> MATERIAL FOR THIS TASK
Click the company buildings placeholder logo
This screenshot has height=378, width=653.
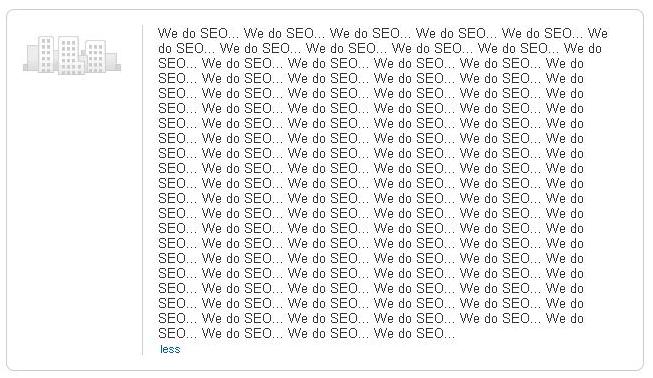(x=72, y=55)
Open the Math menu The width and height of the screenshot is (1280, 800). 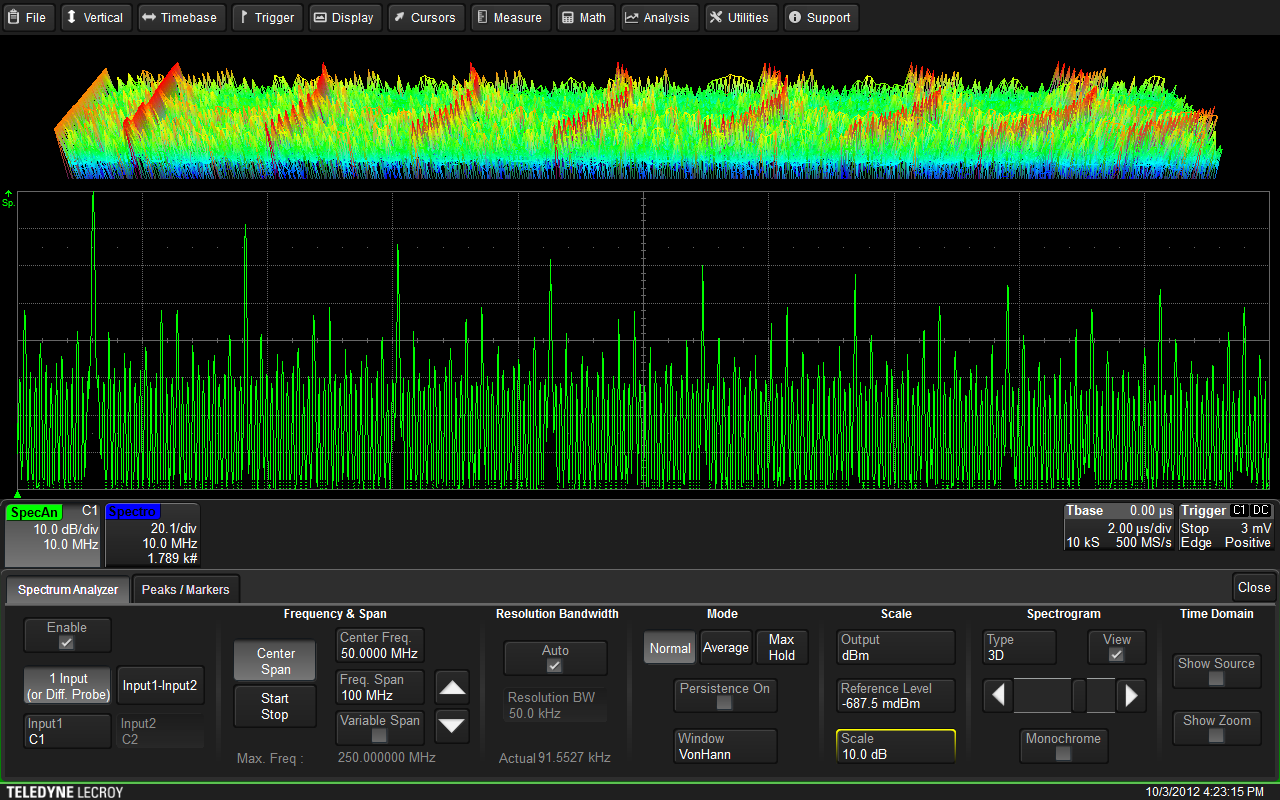583,17
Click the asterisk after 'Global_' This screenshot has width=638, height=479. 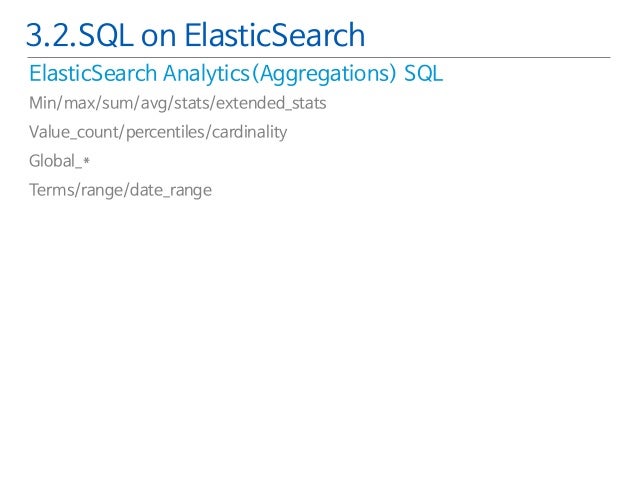87,160
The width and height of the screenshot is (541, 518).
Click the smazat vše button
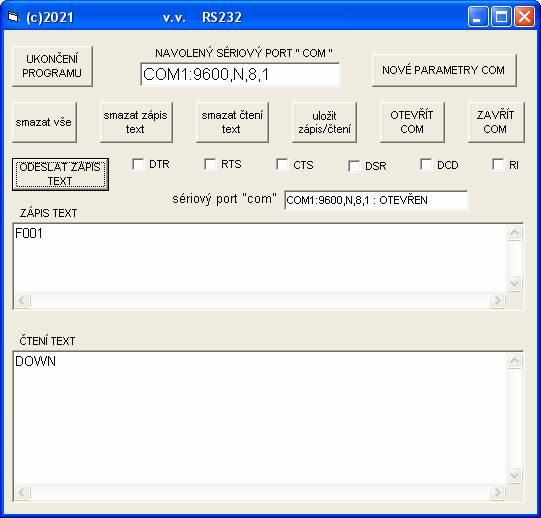click(x=44, y=122)
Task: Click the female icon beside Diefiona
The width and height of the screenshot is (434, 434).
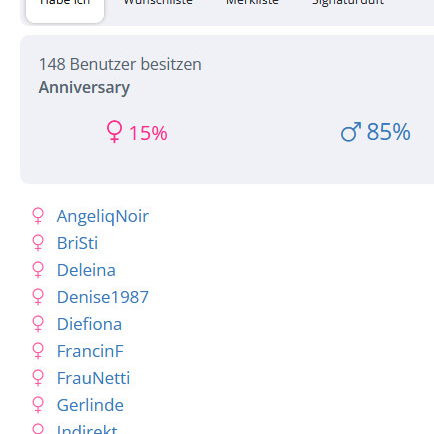Action: [38, 324]

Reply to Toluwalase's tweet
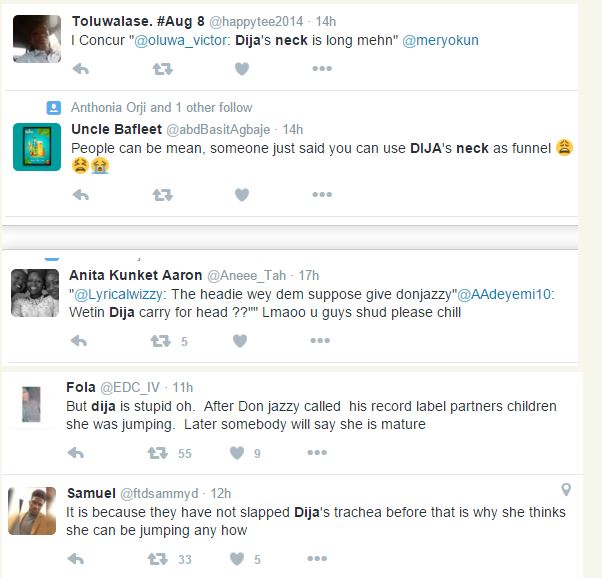click(81, 69)
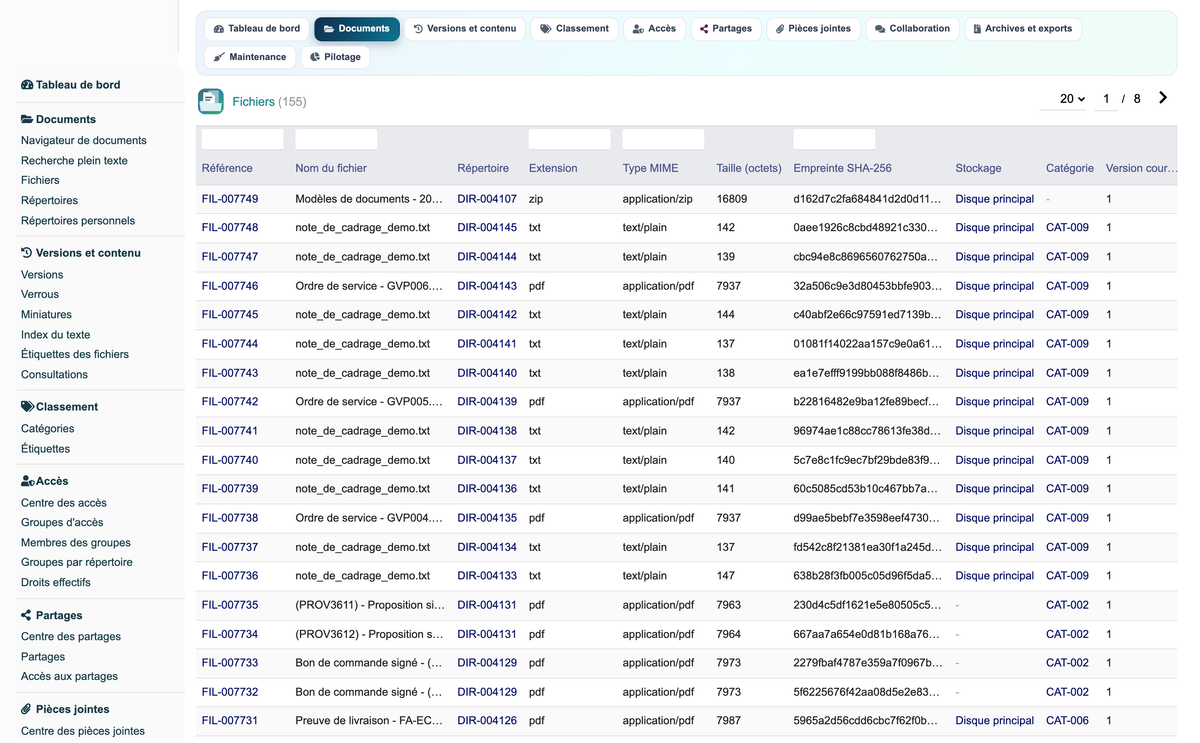
Task: Open directory link DIR-004107
Action: coord(487,199)

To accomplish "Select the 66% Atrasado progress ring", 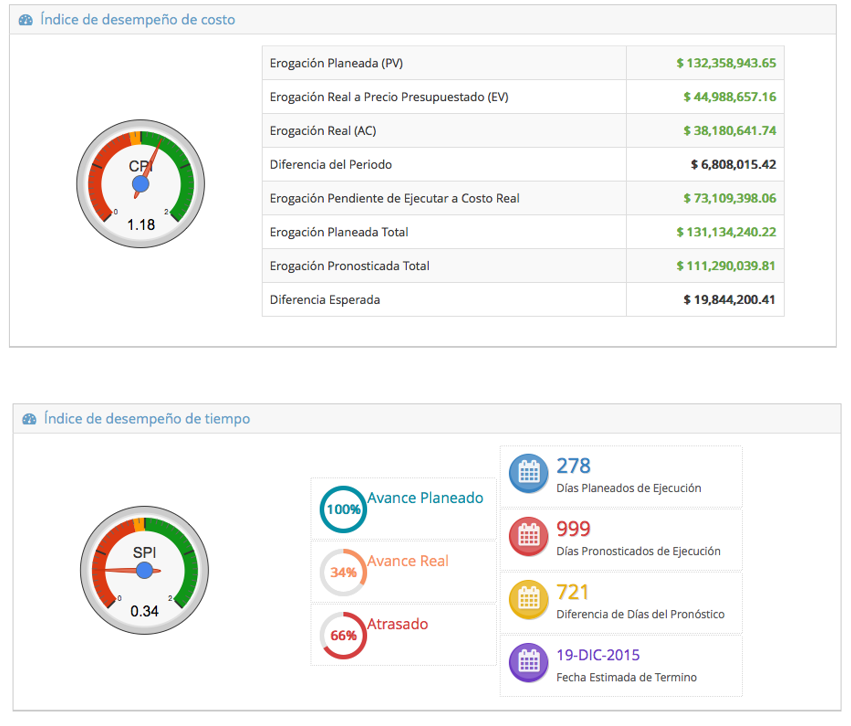I will (x=343, y=636).
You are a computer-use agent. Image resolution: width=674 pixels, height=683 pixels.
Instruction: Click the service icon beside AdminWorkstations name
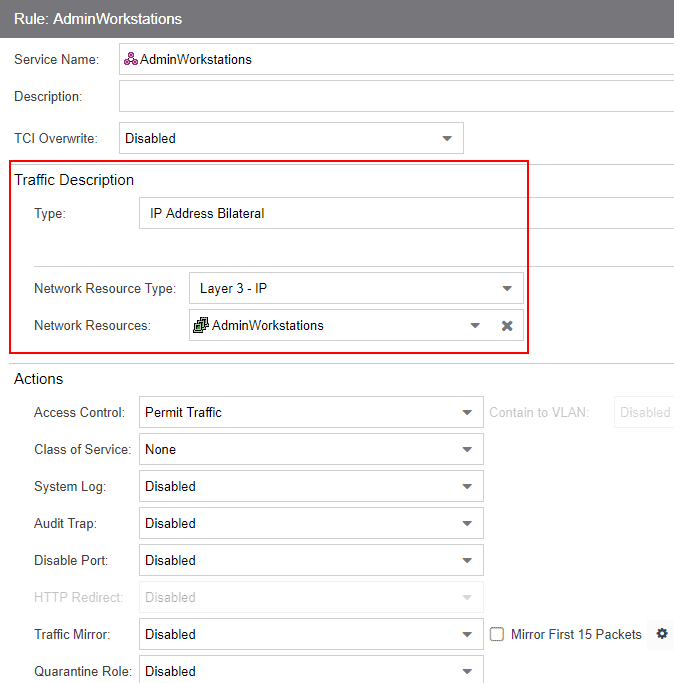[130, 59]

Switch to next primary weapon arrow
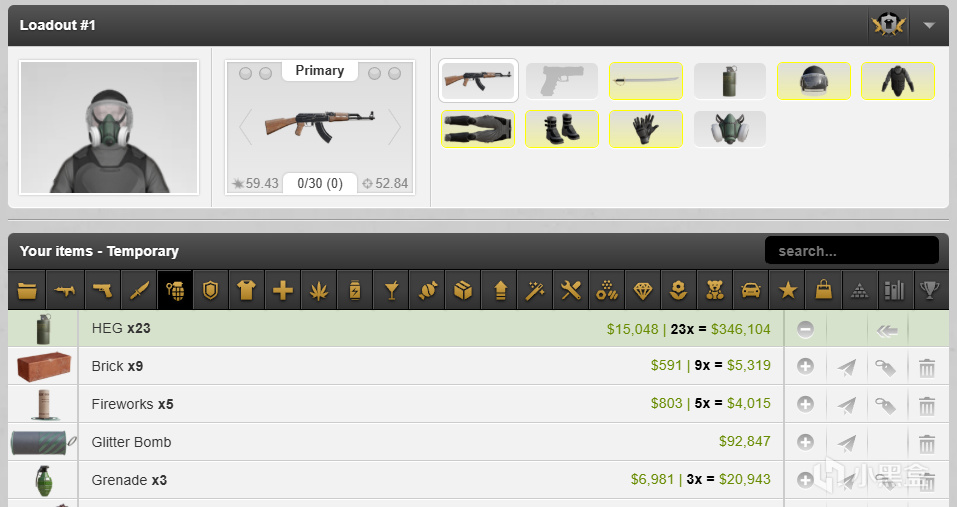click(395, 127)
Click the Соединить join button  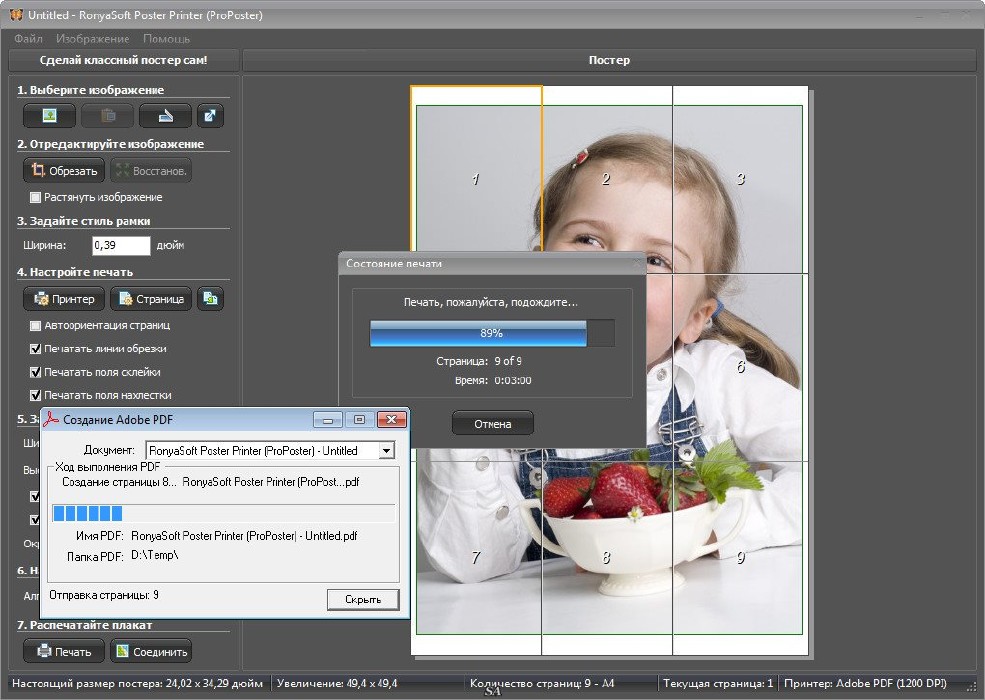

> WORK INSTRUCTION
Write the lines out exactly, beginning at the line that holds "Instruction: Click the" and stopping after the last line of the entries; include no pictures.

> THE COMPLETED TASK
Instruction: Click the service icon beside AdminWorkstations name
[130, 59]

Switch to next primary weapon arrow
click(395, 127)
Click the Соединить join button  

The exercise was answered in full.